[Collected data]
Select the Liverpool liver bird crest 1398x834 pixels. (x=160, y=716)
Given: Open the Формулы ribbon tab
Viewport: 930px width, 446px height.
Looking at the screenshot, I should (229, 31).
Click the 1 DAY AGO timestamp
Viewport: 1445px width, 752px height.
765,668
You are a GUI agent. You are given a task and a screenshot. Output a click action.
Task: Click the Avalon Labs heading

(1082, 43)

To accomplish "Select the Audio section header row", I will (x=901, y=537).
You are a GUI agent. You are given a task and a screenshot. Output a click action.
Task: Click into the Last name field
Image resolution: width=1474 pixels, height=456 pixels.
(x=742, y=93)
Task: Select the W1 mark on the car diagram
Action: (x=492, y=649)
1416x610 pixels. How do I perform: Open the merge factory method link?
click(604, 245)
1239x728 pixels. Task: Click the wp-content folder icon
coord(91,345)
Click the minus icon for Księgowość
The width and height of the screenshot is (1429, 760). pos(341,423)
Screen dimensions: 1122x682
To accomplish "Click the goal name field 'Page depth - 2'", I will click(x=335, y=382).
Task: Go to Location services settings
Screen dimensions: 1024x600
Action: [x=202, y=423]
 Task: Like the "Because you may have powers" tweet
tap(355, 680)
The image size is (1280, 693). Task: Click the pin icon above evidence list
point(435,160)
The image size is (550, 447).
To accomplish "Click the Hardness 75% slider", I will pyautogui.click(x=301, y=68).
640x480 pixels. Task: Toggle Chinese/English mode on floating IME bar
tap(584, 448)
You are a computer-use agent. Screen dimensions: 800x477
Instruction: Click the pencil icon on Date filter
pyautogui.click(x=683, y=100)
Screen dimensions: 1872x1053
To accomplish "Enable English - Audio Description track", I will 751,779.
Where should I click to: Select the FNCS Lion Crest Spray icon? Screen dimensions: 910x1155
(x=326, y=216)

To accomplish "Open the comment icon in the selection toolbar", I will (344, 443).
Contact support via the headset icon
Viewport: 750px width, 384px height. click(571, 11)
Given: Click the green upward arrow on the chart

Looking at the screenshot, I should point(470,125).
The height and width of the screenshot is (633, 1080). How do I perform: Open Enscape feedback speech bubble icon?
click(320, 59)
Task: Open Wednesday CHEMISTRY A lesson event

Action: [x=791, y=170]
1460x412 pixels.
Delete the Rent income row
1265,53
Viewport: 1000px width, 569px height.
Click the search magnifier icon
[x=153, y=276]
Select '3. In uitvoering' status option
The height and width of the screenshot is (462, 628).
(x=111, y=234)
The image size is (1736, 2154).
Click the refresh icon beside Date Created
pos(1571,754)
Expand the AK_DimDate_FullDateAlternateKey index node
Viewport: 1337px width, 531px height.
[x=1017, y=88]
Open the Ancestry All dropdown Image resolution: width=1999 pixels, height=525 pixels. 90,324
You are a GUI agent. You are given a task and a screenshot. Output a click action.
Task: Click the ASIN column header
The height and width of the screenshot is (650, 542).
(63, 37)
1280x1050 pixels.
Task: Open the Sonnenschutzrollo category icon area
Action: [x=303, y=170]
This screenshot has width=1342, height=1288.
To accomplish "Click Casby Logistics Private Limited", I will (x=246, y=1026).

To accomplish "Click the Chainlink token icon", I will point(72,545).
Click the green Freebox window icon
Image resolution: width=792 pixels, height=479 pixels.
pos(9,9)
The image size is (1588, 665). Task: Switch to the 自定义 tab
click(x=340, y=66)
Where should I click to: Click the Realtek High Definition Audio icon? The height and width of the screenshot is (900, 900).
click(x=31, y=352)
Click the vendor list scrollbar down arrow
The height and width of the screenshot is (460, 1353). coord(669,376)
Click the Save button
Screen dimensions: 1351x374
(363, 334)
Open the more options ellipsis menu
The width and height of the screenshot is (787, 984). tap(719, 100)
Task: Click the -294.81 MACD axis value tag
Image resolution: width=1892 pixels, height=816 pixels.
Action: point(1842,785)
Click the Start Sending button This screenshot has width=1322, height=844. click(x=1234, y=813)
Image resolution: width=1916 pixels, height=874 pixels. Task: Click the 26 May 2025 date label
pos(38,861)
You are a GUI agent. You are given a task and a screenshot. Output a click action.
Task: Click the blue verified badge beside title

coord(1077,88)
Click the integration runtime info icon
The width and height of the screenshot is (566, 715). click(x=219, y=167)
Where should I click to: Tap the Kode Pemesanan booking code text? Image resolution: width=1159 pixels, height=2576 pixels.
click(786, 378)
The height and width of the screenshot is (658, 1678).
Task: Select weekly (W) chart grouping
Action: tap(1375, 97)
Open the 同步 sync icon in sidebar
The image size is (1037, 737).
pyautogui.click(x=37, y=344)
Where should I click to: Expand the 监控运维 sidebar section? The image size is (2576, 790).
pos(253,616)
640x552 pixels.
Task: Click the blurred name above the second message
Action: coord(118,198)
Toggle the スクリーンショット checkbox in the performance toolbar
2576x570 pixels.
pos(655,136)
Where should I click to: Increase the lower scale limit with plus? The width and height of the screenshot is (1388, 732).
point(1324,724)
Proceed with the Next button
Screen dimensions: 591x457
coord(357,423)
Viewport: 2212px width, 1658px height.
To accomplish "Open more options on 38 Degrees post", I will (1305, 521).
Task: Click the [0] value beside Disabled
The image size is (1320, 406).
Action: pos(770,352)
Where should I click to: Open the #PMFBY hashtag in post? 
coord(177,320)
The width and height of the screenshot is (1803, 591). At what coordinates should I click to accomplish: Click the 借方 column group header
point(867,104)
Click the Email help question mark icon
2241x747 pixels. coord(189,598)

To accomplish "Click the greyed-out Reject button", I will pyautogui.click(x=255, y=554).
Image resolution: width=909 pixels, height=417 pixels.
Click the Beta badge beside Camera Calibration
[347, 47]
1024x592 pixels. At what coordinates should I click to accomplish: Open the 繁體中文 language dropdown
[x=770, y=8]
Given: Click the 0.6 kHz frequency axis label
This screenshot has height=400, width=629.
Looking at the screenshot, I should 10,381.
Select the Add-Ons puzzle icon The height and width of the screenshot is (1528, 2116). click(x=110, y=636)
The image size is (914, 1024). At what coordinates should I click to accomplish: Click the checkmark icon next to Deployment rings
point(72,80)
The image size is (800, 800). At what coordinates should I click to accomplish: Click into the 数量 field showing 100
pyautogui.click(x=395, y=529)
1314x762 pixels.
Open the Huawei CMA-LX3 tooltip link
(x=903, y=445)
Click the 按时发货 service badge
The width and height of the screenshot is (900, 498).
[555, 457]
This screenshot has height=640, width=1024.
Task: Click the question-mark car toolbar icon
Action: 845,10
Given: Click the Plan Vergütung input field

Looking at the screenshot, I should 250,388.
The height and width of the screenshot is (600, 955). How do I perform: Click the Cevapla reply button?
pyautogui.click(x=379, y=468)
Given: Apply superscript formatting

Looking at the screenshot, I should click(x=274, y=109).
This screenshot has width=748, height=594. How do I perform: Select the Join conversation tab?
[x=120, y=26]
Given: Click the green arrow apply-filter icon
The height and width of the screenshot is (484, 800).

## WHAT THE TASK ASKS
Give again exactly, and only, the lines above starting at the one with "Viewport: 2212px width, 1658px height." and ending at the one with "1314x762 pixels.".

## ANSWER AREA
Viewport: 2212px width, 1658px height.
To accomplish "Open more options on 38 Degrees post", I will (1305, 521).
Task: Click the [0] value beside Disabled
The image size is (1320, 406).
Action: pos(770,352)
Where should I click to: Open the #PMFBY hashtag in post? 
coord(177,320)
The width and height of the screenshot is (1803, 591). At what coordinates should I click to accomplish: Click the 借方 column group header
point(867,104)
Click the Email help question mark icon
2241x747 pixels. coord(189,598)

To accomplish "Click the greyed-out Reject button", I will pyautogui.click(x=255, y=554).
Image resolution: width=909 pixels, height=417 pixels.
Click the Beta badge beside Camera Calibration
[347, 47]
1024x592 pixels. At what coordinates should I click to accomplish: Open the 繁體中文 language dropdown
[x=770, y=8]
Given: Click the 0.6 kHz frequency axis label
This screenshot has height=400, width=629.
Looking at the screenshot, I should 10,381.
Select the Add-Ons puzzle icon The height and width of the screenshot is (1528, 2116). click(x=110, y=636)
The image size is (914, 1024). At what coordinates should I click to accomplish: Click the checkmark icon next to Deployment rings
point(72,80)
The image size is (800, 800). At what coordinates should I click to accomplish: Click into the 数量 field showing 100
pyautogui.click(x=395, y=529)
1314x762 pixels.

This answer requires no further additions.